Given text:
■ ■ ■ ■ ■ ■ ■
Ramesh Balsekar consistently placed meditation and spiritual practices in a secondary, almost incidental role, rather than at the heart of realization. From his standpoint, enlightenment is not the product of effort, discipline, or technique, but a spontaneous happening within the impersonal functioning of Consciousness. Any notion that a separate individual can “achieve” Self-realization through practice was seen as subtly reinforcing the very illusion Advaita seeks to expose: the belief in a personal doer. In this light, formal meditation and structured sadhana are not condemned as wrong, but are regarded as part of the natural flow of conditioning, arising and subsiding according to the same cosmic will that governs all events.

Because of this emphasis, Balsekar gave primacy to understanding rather than to method. What mattered for him was the clear seeing that there is no autonomous individual acting, progressing, or purifying itself. When meditation or other practices are undertaken with the sense “I am meditating,” “I am advancing spiritually,” they tend to solidify a refined spiritual ego. Yet if a quieting of the mind or a meditative state occurs spontaneously, it is simply another happening in Consciousness, neither to be claimed by an individual nor used as a ladder to climb toward some imagined future attainment. The pivotal shift, in his teaching, is the deep recognition that liberation arises from this understanding of non-doership, at which point practices naturally lose their imagined instrumental value.
■ ■ ■ ■ ■ ■ ■
Dataset records:
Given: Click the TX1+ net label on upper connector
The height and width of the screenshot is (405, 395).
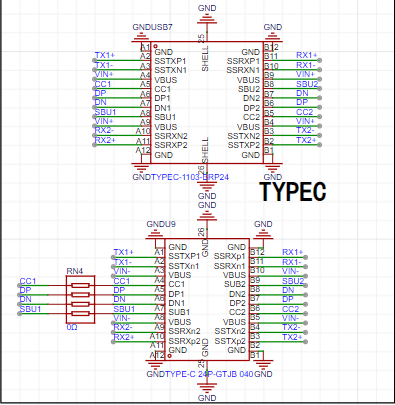Looking at the screenshot, I should coord(105,55).
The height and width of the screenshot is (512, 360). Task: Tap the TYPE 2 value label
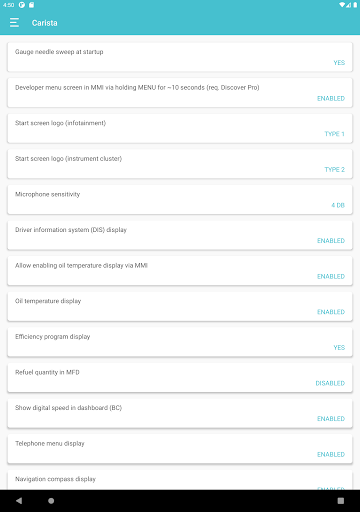(334, 169)
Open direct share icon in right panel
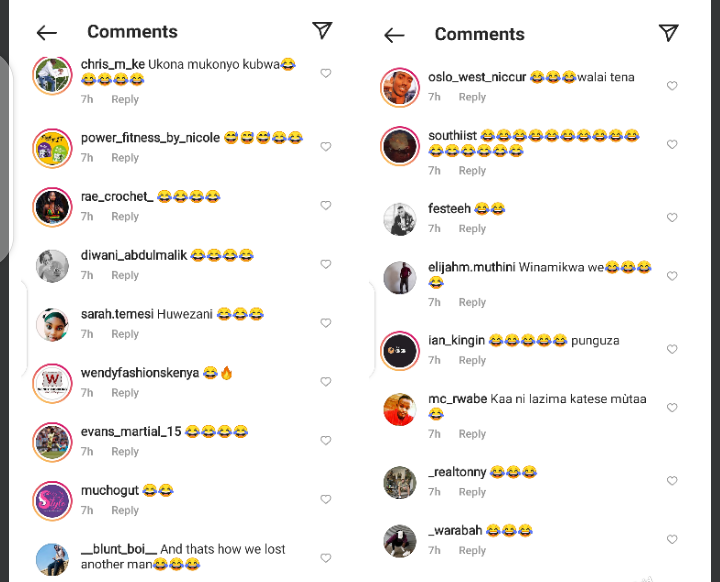This screenshot has height=582, width=720. 669,33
■ ■ ■ ■ ■ ■ ■
Set tasks:
1. In the passage on Balsekar, what is enlightenment said to be, rather than the product of effort, discipline, or technique?
2. Summarize the passage on Balsekar in two sentences.
3. According to the passage on Balsekar, why did he reject the idea that a separate individual can achieve Self-realization through practice?

Worked solutions:
1. A spontaneous happening within the impersonal functioning of Consciousness.

2. Balsekar treated meditation and spiritual practices as secondary, seeing enlightenment as a spontaneous happening in Consciousness rather than something an individual achieves through effort. He gave primacy to understanding that there is no separate doer, and once that recognition of non-doership arises, practices lose their imagined value as a means to liberation.

3. He held that this notion subtly reinforces the very illusion Advaita seeks to expose, which is the belief in a personal doer.